Written task: Format every line of the records below as a JSON list of strings, one string per line, skipping blank lines and leaving the pictures out.

Source material:

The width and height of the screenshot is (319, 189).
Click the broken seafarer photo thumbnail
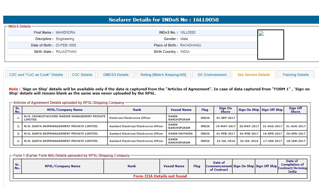[270, 45]
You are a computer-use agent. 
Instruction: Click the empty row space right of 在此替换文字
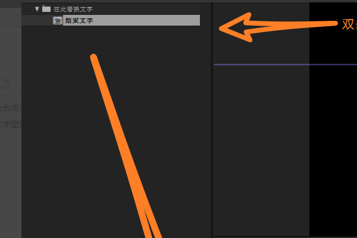(x=146, y=9)
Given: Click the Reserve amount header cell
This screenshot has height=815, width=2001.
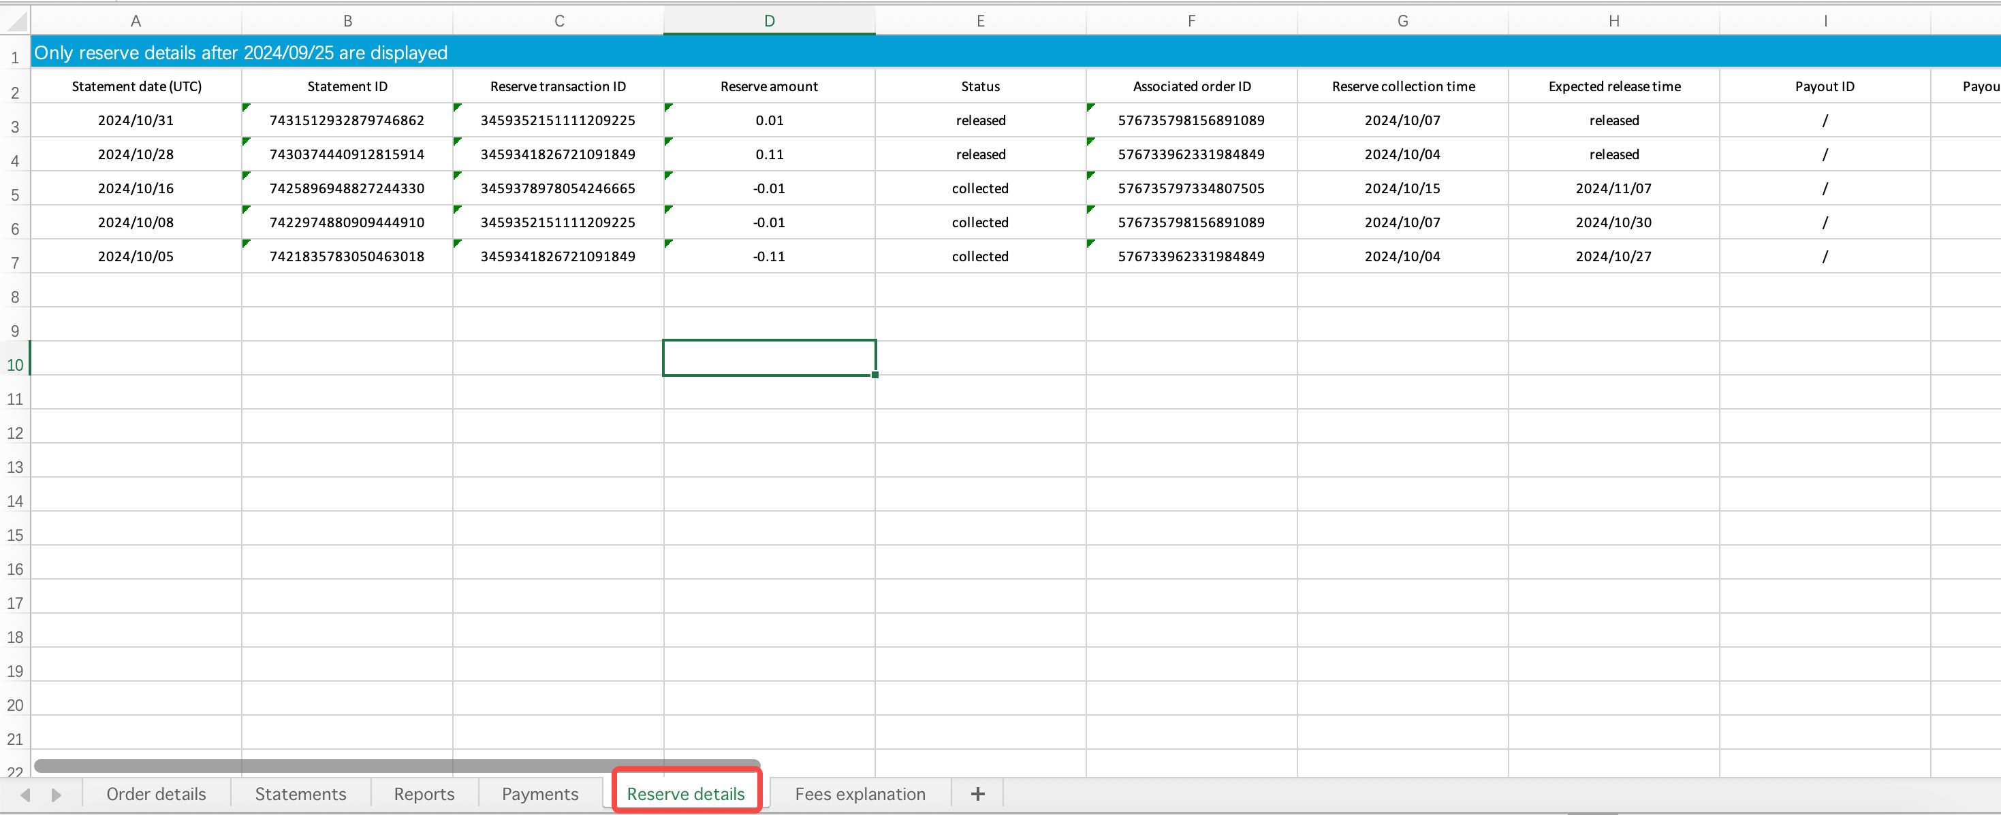Looking at the screenshot, I should point(769,86).
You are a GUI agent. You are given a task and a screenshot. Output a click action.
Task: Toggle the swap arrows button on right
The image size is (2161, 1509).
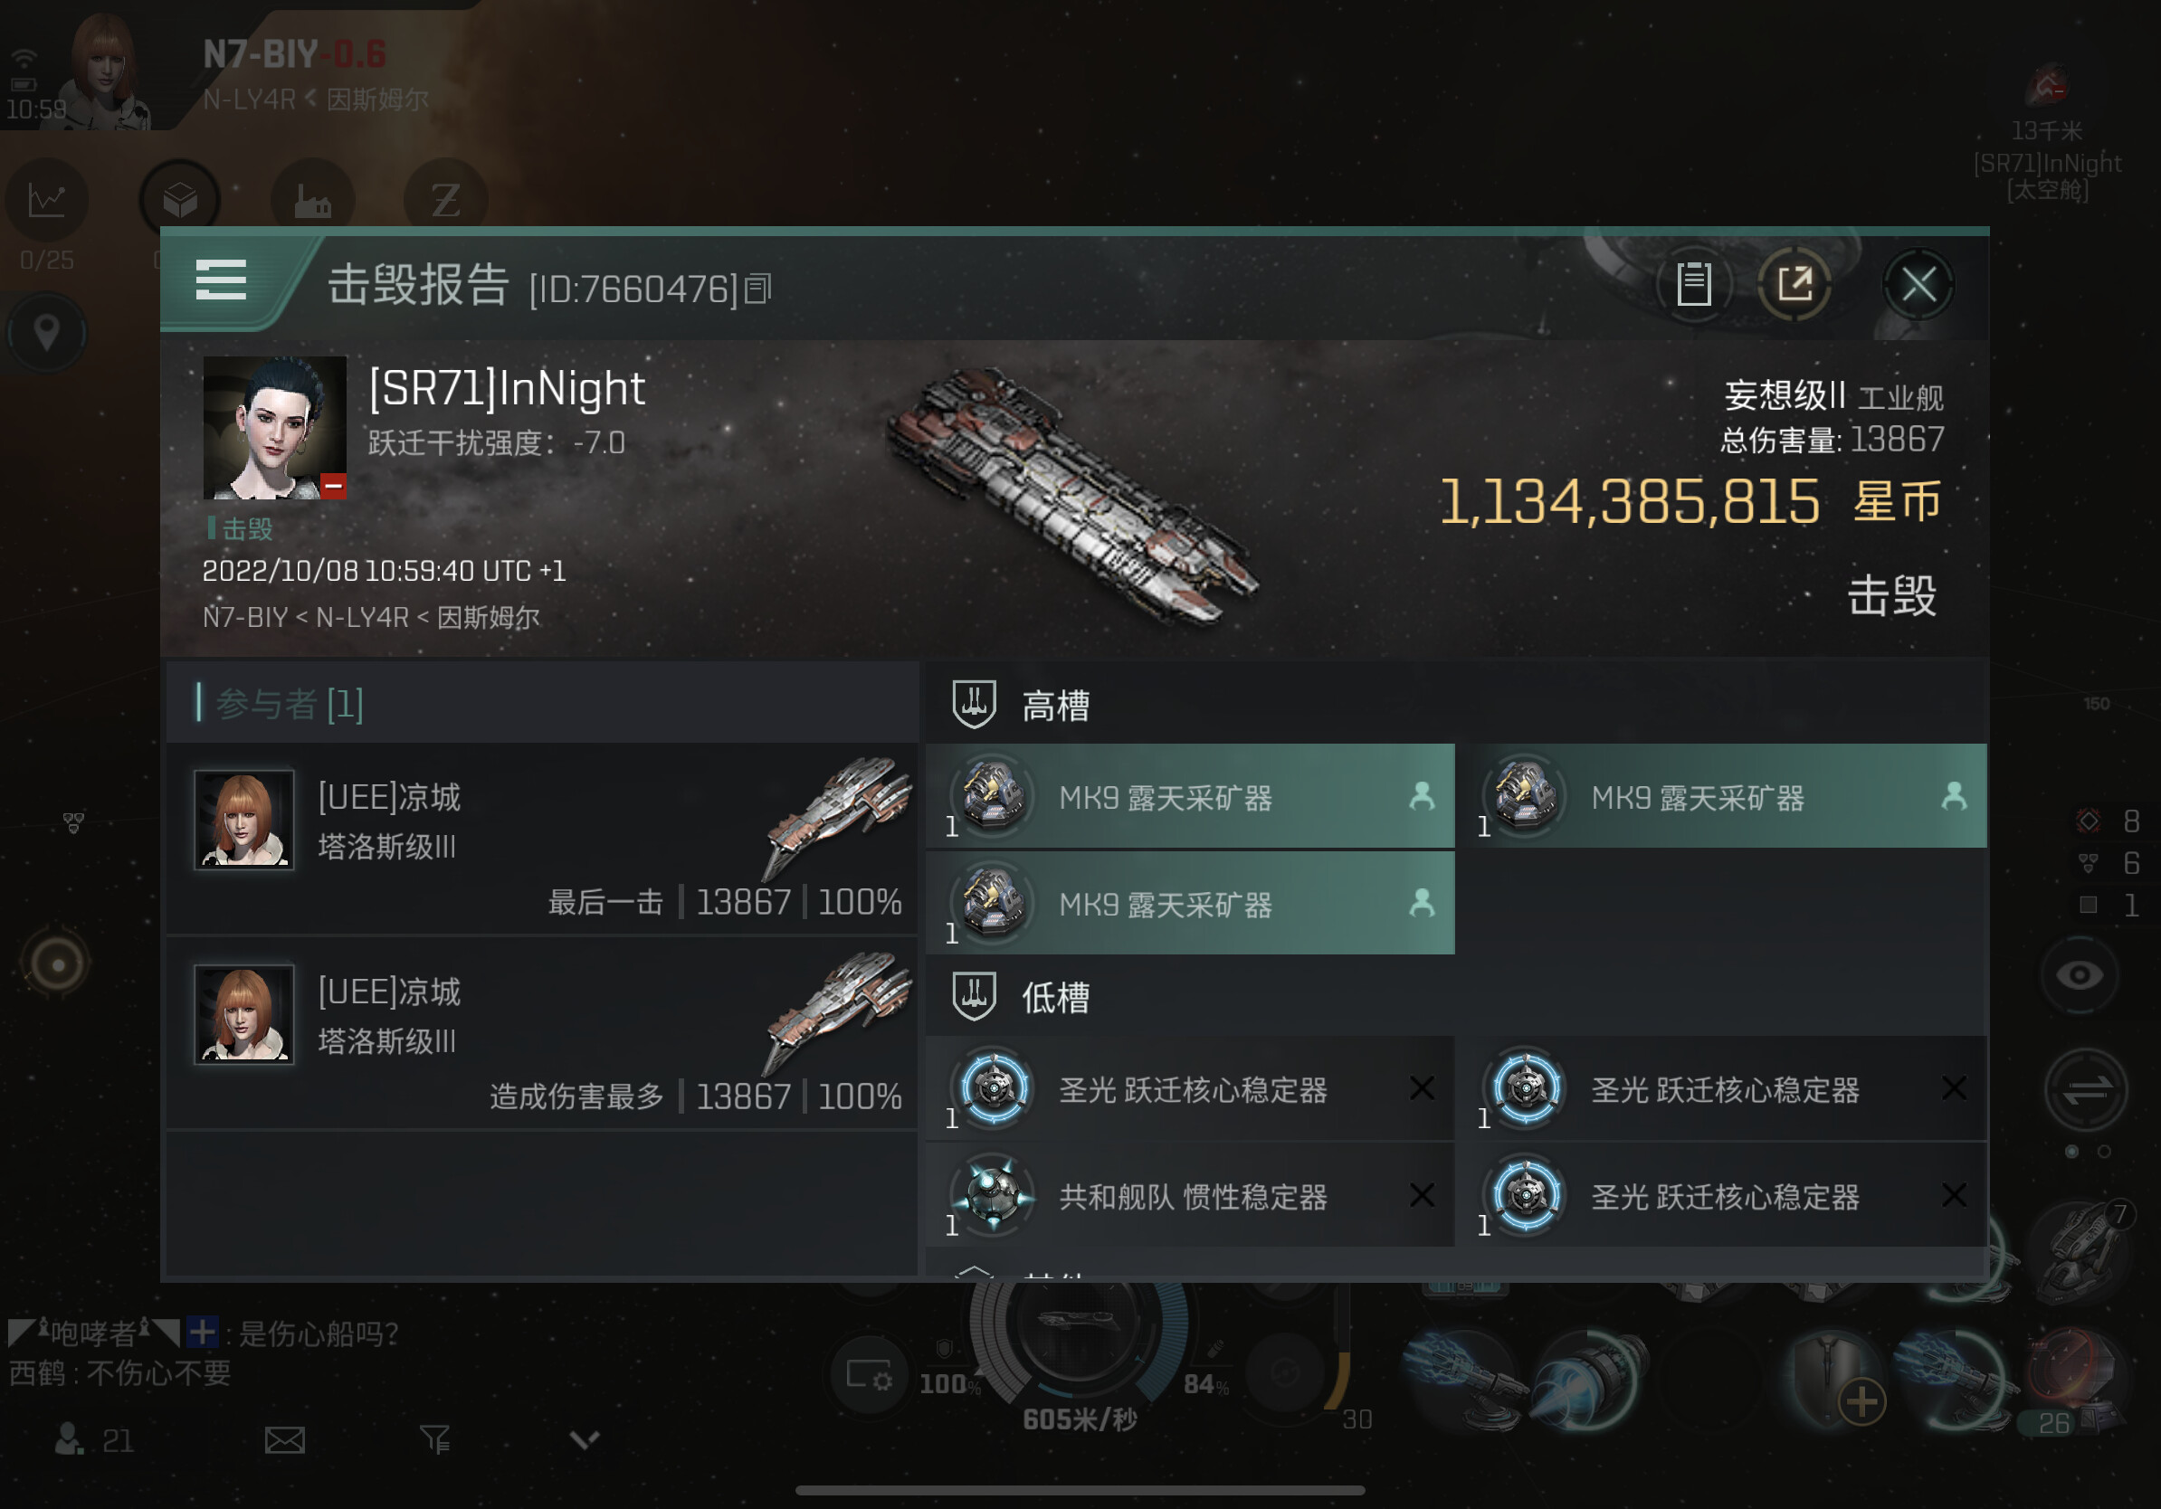point(2087,1089)
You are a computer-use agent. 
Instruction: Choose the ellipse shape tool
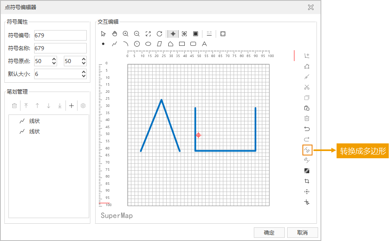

Output:
[
  "The width and height of the screenshot is (319, 189).",
  "Click the broken seafarer photo thumbnail",
  "[270, 45]",
  "You are a computer-use agent. ",
  "Instruction: Click the empty row space right of 在此替换文字",
  "(x=146, y=9)",
  "Given: Click the Reserve amount header cell",
  "This screenshot has height=815, width=2001.",
  "Looking at the screenshot, I should point(769,86).",
  "You are a GUI agent. You are given a task and a screenshot. Output a click action.",
  "Task: Toggle the swap arrows button on right",
  "The image size is (2161, 1509).",
  "point(2087,1089)",
  "You are a computer-use agent. ",
  "Instruction: Choose the ellipse shape tool"
]